Martin’s paper together with Gabriele, Fabio, Silvio and Angelos has been published in Nature Communications!
In this paper we investigate pre-critical fluctuations and what they can tell us about the heterogeneous nucleation event. Pre-critical fluctuations are the earliest occurrences of crystalline clusters in a supercooled liquid and thus readily probed in simulations such as molecular dynamics. We find that they can tell us which polymorph will form but they are not trivially indicative (as often assumed) of the nucleation enhancement. This also means that the commonly applied heterogeneous classical nucleation theory makes an error when comparing heterogeneous and homogeneous nucleation events where different polymorphs have formed. As a side, in this work we also find a simple recipe of avoiding stacking-disorder in hetergeneous ice nucleation during the nucleation stage.
Read the paper online or on our publications page.
Philipp’s and Martin’s paper was published in Physical Review B! In this article they computed the ice nucleation ability of numerous model hydroxylated substrates with diverse OH group arrangements. For the substrates considered, they find that neither the symmetry of the OH patterns nor the similarity between a substrate and ice correlate well with the IN ability. Instead, they find that the OH density and the substrate-water interaction strength are useful descriptors of a material’s IN ability. This insight allows the rationalization of ice nucleation ability across a wide range of materials, and can aid the search and design of novel potent ice nucleators in the future. Check out the article online or on our publications page.

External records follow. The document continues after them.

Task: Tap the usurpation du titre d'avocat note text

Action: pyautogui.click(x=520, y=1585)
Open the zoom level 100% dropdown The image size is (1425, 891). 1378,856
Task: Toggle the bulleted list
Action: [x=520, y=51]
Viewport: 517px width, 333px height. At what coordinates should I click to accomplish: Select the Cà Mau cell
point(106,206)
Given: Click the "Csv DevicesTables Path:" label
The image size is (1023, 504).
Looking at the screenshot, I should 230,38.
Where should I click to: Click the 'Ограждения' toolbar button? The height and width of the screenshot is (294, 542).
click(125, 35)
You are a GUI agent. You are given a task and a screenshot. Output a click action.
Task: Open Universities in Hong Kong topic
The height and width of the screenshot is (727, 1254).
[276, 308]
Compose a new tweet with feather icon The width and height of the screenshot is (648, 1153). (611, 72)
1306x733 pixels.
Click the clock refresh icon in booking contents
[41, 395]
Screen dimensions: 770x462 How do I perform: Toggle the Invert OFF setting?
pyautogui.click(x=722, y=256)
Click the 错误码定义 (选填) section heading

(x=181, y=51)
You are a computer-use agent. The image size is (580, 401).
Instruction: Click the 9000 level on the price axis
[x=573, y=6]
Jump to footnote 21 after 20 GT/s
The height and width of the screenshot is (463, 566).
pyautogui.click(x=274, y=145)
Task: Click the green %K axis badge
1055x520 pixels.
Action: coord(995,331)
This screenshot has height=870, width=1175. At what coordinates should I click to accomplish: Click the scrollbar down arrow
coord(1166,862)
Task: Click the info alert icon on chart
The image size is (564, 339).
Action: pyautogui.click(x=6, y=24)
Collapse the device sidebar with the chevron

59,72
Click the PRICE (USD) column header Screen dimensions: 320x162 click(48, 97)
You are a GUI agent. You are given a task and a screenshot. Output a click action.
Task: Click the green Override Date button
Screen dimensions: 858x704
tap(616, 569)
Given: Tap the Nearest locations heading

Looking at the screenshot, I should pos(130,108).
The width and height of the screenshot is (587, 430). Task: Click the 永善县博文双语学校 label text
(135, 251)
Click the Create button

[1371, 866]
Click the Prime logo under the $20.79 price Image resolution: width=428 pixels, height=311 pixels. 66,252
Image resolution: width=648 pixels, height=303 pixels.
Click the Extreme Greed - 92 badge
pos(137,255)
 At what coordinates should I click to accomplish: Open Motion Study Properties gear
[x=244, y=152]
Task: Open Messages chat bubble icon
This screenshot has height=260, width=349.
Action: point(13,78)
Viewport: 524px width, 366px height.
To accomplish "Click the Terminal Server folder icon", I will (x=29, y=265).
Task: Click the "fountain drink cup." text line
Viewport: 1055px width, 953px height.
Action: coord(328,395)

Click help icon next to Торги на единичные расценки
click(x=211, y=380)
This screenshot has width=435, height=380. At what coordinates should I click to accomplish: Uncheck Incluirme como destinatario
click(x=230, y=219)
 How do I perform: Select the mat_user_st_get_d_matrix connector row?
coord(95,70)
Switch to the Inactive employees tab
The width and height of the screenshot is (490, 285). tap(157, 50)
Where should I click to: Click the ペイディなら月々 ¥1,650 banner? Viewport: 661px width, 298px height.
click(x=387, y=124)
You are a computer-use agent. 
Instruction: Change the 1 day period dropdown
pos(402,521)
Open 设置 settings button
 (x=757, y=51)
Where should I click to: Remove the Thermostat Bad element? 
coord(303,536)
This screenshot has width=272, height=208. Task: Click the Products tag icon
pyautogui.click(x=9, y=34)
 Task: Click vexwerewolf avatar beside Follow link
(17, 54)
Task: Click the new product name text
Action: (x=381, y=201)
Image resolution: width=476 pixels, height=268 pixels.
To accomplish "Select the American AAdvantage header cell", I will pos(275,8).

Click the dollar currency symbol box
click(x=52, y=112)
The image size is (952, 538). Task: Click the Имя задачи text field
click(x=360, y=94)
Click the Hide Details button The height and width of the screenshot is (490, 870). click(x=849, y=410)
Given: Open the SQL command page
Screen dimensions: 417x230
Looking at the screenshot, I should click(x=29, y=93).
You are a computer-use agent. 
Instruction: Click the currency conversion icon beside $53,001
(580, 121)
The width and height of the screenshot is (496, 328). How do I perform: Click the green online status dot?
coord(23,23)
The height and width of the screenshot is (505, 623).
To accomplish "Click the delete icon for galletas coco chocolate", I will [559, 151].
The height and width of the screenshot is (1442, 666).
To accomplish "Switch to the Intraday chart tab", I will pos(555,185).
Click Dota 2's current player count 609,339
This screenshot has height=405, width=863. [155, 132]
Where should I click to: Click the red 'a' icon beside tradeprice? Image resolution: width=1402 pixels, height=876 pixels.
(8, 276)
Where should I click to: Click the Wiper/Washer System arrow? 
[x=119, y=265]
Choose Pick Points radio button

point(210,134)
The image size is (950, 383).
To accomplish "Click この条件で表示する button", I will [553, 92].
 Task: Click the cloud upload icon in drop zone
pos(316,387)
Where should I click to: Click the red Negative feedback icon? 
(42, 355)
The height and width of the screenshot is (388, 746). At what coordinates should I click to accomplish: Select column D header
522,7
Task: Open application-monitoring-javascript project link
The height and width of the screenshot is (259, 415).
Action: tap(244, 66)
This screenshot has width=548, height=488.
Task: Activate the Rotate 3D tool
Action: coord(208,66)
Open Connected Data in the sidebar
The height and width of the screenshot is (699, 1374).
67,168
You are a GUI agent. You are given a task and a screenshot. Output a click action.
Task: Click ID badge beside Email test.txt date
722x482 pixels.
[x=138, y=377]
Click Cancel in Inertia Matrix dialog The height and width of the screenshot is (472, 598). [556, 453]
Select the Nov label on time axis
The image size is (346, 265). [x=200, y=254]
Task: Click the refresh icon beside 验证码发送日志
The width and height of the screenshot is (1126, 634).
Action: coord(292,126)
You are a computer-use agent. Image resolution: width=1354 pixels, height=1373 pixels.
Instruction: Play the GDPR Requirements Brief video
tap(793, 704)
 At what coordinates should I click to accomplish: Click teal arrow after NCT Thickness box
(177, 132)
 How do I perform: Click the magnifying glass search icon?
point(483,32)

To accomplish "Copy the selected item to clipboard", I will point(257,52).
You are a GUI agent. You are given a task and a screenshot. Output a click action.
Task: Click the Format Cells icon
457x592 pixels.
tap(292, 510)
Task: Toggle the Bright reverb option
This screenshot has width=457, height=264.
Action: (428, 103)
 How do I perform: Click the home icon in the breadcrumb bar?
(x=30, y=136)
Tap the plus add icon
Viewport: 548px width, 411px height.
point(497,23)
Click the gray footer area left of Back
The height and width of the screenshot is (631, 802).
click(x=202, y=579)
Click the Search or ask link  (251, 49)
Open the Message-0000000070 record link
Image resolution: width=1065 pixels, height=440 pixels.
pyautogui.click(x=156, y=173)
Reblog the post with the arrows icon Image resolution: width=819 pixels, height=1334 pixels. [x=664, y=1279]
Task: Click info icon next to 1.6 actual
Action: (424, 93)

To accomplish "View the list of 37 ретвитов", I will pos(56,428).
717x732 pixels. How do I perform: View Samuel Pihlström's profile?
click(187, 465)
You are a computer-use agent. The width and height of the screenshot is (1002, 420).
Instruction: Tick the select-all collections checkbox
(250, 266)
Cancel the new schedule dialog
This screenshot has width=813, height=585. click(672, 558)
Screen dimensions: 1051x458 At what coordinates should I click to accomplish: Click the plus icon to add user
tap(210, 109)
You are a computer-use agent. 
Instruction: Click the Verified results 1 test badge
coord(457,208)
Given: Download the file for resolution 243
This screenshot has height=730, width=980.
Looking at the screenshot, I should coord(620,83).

Is High-Density Amorphous Ice Simply a ‘Derailed’ State along the Ice I to Ice IV Pathway? In this paper, just accepted by The Journal of Physical Chemistry Letters, we try to answer that question by investigating a colection of high-pressure phase transitions – of ice, and ammonium fluoride as well, digging deep into the importance of the hydrogen bond network. The paper builds upon the excellent experiments of Jacob J. Shephard and Christoph G. Salzmann, topping up things with first principle simulations performed by Sanliang Ling and Ben Slater – a truly collaborative, UCL-branded work!